CONSIGNE ÉCRITE A -
Reproduisez à l'identique tout ce qui va de « Photo issue du » jusqu'à « la réforme constitutionnelle. » dans l'extrait ci-dessous consacré au redécoupage des circonscriptions législatives.

Réunion du 14 octobre 2009 à 15h00
Délimitation des circonscriptions des députés — Discussion générale

Photo issue du site de l'Assemblée nationale ou de WikipediaFrançois Asensi :

Monsieur le président, monsieur le secrétaire d'État, mes chers collègues, nous sommes aujourd'hui amenés à discuter du contenu d'ordonnances déjà publiées et auxquelles il ne manque que l'onction législative, au terme d'un processus qui a court-circuité les prérogatives de l'Assemblée nationale en habilitant le Gouvernement à revoir la carte des circonscriptions législatives par ordonnance.

Cette procédure, très peu respectueuse de notre fonction, entre en contradiction flagrante avec le discours sur la revalorisation des droits du Parlement pourtant mis en avant lors de la réforme constitutionnelle.

Nous sommes amenés à nous prononcer sur un texte par nature difficilement amendable, un texte dont les enjeux essentiels semblent actés. Pourtant, de nombreuses dispositions ne respectent nullement nos règles républicaines et contreviennent à l'expression démocratique des suffrages, tant dans les écarts maintenus entre les circonscriptions électorales que dans la création de nouvelles inégalités entre catégories de citoyens. Difficile, dans ces conditions, de ne pas suspecter la majorité de concocter une nouvelle carte électorale partiale qui empêchera la gauche de revenir au pouvoir dans cette assemblée.

Je reviendrai, dans un premier temps, sur les violations les plus flagrantes de l'égalité de ce redécoupage, avant de m'attarder plus longuement sur les enjeux démocratiques que soulève l'examen de ce texte.

Si j'entends vos propos, monsieur le secrétaire d'État, le texte que nous examinons consisterait en un simple ajustement de la carte électorale, une actualisation statistique, démographique de la délimitation des circonscriptions. Ne nous laissons pas abuser par ce discours lénifiant et techniciste. La modification du système électoral est un exercice hautement politique, car il s'agit de déterminer de quelle manière les outils institutionnels représenteront les orientations décidées par le peuple dans les urnes.

ENTRÉES FOURNIES -
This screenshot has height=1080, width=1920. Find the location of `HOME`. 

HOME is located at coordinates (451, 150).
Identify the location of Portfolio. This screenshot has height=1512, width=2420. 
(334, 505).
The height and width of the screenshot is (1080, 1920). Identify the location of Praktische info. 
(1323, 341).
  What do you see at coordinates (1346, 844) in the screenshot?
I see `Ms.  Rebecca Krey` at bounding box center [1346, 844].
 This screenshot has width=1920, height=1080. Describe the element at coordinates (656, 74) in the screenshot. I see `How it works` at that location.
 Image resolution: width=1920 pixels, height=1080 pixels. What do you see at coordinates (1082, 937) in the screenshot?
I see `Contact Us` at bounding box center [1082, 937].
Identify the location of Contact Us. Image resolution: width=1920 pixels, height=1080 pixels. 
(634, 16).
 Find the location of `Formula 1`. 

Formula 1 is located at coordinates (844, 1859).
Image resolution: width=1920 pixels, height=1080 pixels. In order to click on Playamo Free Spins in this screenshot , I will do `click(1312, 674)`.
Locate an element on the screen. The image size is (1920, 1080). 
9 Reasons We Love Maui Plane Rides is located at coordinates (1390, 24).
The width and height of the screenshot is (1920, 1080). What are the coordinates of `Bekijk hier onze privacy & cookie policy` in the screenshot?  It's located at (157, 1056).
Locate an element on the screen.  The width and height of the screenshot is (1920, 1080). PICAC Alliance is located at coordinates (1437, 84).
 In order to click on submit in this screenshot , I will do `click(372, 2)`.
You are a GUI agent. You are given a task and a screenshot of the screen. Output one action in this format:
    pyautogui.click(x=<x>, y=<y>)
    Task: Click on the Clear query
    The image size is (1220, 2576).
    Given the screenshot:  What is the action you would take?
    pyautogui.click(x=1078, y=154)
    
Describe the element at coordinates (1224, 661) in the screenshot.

CONSIGNE ÉCRITE B -
Repérez dans la liste ci-dessus chaque ligne contenant la chaîne « Find », puis recopiez-la ; la casse doit être respectée.

RÉSULTAT OBTENU A -
Photo issue du site de l'Assemblée nationale ou de WikipediaFrançois Asensi :

Monsieur le président, monsieur le secrétaire d'État, mes chers collègues, nous sommes aujourd'hui amenés à discuter du contenu d'ordonnances déjà publiées et auxquelles il ne manque que l'onction législative, au terme d'un processus qui a court-circuité les prérogatives de l'Assemblée nationale en habilitant le Gouvernement à revoir la carte des circonscriptions législatives par ordonnance.

Cette procédure, très peu respectueuse de notre fonction, entre en contradiction flagrante avec le discours sur la revalorisation des droits du Parlement pourtant mis en avant lors de la réforme constitutionnelle.

RÉSULTAT OBTENU B -
This screenshot has height=1080, width=1920. Find the location of `HOME`. 
 Find the location of `Formula 1`. 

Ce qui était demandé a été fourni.